Travel Journal: Northern Ireland

Jimmy Kalb                               Journal Entry 2 • September 19-25, 2010                                    Page 3

The Tullylagan Hotel
The Tullylagan Hotel

With this characteristic Irish advice (it seems like all the directions I had received thus far consisted of “follow the road”), we finally came upon an ivy-covered structure in the middle of nowhere. A very pretty receptionist gave us the same skeptical/ amused look as the old man as we rushed in, exhaustedly begging for a room. After talking with the night watchman later, I discovered that the Tullylagan was primarily a hotel for weddings in a building across the street. Aside from the occasional tourist who gets sucked into this, the Bermuda triangle of Northern Ireland, it is a very quiet place when a wedding isn’t going on; there was only one other family staying in the Tullylagan that night.

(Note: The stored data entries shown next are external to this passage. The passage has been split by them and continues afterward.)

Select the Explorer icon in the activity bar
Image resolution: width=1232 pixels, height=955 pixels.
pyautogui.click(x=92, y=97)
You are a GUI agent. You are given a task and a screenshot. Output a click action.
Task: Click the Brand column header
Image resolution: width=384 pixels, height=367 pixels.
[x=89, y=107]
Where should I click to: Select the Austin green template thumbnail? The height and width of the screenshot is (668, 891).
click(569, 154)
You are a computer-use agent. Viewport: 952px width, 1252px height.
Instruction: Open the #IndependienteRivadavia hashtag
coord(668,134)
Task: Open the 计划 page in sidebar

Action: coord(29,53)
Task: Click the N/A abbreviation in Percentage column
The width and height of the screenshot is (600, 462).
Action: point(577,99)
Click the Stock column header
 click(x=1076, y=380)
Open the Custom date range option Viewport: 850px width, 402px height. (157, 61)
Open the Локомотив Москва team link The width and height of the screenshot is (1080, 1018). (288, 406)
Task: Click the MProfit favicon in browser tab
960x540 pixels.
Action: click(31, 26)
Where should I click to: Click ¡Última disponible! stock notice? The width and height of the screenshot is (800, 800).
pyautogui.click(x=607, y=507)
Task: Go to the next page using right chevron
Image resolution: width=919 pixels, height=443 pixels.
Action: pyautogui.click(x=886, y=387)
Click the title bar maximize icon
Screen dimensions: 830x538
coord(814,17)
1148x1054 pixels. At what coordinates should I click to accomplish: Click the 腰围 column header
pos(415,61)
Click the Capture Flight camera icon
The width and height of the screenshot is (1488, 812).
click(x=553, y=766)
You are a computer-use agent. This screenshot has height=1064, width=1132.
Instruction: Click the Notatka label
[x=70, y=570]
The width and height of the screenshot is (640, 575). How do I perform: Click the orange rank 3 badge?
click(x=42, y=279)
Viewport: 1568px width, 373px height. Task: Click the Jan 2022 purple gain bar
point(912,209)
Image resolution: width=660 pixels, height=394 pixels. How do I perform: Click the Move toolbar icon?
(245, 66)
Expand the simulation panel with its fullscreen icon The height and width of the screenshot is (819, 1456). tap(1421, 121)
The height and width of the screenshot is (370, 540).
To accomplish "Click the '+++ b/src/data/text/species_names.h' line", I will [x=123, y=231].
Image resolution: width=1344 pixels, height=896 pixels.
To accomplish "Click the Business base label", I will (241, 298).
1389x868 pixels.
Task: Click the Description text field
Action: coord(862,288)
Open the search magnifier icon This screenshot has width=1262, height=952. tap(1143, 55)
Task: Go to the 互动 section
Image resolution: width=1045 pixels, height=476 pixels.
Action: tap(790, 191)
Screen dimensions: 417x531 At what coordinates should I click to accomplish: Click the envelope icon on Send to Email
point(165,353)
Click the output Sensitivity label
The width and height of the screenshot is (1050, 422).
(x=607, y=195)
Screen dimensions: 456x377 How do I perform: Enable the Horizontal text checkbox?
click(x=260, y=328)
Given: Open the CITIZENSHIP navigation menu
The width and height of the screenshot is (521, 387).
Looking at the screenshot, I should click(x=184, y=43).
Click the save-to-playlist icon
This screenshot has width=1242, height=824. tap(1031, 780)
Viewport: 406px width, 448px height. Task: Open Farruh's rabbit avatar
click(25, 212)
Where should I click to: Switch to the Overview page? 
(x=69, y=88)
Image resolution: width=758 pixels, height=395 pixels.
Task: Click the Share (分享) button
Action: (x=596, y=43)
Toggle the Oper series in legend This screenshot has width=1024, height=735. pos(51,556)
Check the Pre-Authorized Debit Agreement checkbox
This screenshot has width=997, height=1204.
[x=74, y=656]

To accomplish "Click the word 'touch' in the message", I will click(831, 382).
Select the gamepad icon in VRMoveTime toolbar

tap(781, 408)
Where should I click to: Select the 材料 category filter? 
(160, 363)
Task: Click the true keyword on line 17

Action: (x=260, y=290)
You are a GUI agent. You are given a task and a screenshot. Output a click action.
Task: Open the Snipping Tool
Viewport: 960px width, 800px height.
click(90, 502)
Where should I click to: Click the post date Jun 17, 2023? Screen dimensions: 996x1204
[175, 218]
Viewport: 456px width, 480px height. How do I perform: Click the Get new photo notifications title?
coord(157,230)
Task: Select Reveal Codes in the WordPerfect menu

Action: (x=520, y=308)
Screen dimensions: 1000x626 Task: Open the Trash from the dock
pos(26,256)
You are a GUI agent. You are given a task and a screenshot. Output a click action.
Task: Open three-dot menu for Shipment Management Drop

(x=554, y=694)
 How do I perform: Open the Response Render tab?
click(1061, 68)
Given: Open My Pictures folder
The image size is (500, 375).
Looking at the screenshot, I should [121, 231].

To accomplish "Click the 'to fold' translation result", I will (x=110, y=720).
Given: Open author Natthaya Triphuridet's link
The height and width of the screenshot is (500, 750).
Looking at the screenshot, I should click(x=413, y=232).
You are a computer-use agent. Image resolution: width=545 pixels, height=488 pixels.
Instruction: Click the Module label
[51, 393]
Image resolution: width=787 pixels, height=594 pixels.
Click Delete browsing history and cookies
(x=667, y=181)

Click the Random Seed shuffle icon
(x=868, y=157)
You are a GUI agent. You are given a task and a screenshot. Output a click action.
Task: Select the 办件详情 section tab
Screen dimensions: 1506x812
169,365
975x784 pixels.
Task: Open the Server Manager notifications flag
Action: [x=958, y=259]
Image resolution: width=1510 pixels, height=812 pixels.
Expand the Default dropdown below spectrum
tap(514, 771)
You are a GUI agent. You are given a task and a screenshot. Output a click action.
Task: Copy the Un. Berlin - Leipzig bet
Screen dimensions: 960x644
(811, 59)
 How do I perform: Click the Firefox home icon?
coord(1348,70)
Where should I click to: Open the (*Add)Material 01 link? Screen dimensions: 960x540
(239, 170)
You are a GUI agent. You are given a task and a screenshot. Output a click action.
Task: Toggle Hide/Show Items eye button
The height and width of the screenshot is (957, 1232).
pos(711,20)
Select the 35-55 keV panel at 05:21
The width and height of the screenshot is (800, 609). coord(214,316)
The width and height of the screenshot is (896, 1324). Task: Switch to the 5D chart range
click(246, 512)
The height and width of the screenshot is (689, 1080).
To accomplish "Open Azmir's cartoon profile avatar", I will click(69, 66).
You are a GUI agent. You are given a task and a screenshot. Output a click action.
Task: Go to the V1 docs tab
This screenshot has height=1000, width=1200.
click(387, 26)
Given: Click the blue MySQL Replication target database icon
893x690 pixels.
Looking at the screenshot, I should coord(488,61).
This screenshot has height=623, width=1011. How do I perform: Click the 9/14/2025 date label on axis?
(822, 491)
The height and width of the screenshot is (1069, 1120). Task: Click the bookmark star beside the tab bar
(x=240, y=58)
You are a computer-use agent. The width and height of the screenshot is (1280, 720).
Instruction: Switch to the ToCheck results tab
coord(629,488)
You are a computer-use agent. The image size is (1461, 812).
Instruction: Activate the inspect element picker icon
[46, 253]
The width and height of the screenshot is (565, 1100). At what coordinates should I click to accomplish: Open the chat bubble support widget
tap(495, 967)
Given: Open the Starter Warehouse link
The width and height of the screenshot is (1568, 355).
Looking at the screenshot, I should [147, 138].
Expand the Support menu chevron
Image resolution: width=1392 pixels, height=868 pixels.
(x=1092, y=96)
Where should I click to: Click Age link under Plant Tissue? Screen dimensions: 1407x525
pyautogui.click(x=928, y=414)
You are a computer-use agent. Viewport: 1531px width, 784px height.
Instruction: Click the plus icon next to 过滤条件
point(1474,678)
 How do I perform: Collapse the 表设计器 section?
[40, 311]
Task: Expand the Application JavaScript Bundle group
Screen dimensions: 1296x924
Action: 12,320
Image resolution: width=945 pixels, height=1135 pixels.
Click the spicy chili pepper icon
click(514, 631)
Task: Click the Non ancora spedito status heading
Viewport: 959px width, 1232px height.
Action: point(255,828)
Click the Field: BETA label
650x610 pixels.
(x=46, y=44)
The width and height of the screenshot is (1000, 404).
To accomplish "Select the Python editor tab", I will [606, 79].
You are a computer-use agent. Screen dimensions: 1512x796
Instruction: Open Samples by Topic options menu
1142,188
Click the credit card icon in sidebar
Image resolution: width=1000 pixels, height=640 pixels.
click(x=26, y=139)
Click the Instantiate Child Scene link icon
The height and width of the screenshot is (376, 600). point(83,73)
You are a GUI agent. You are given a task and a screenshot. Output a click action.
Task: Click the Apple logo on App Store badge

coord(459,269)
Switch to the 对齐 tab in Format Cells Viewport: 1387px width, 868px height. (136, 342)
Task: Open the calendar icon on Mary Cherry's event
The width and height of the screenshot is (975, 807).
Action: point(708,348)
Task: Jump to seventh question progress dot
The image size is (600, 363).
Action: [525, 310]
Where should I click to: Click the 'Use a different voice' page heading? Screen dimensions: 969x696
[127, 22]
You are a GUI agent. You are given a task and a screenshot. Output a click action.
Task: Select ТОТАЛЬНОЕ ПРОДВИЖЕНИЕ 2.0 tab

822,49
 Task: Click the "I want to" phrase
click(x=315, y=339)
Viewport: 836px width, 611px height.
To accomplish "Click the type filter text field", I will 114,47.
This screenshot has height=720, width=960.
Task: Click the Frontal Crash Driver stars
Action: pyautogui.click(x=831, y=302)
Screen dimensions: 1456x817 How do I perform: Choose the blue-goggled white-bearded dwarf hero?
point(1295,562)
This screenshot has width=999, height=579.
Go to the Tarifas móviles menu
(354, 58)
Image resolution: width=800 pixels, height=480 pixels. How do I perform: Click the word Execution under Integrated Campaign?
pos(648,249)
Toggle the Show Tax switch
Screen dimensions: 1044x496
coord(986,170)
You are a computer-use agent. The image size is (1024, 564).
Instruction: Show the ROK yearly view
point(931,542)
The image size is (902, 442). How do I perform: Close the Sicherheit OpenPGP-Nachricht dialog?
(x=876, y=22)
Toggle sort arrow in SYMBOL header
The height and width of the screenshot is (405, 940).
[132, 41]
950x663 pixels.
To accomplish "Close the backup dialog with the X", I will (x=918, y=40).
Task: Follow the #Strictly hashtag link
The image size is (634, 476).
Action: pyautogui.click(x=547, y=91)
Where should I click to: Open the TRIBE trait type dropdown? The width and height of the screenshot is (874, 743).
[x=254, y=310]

Jimmy playing violin on the Cliffs of Moher
Playing “The Cliffs of Moher” on the Cliffs of Moher

Despite time lost, and a slight compromise in my bubble of newfound serenity, we pushed on. Our itinerary after Cookstown was, roughly, the Bollyshannon beach in Donegal, a quick stop at Yeats’ grave at Drumcliff Church, a night in a little town called Doolin followed by a day on nearby Inishere (the smallest of the three Aran Islands) and the Cliffs of Moher, Cashel to see the Rock of Cashel (which includes, among other things, Saint Patrick’s cross), and a day in Dublin.

Most of these experiences were so amazing and multi-faceted that to attempt a full treatment of them would take a thousand-page book.
However, one of the most significant experiences for
me was the time spent on the Cliffs of Moher.

The Cliffs of Moher
The Cliffs of Moher

The only reason I insisted on this addition to our itinerary was because the “Cliffs of Moher” was one of the first Irish traditional tunes I learned. It turned out to be a good choice; the impressive cliffs dwarfed the Giant’s Causeway. We were able to see the cliffs all the more exhilarating from the ferry that took us back from Inishere, a maze of rock walls on a giant rocky hill, with interspersed curiosities like a 3000 B.C. grave-mound adjacent to a kids’ football game and ruins of an early Christian church in the bowels of the local cemetery. We also got to walk on top of the cliffs, because we had witnessed their full majesty from below. At this point, I was able to fulfill one of my life goals: playing “Cliffs of Moher” on the Cliffs of Moher (to be fair, I didn’t decide it was one of my life dreams until after I had done it).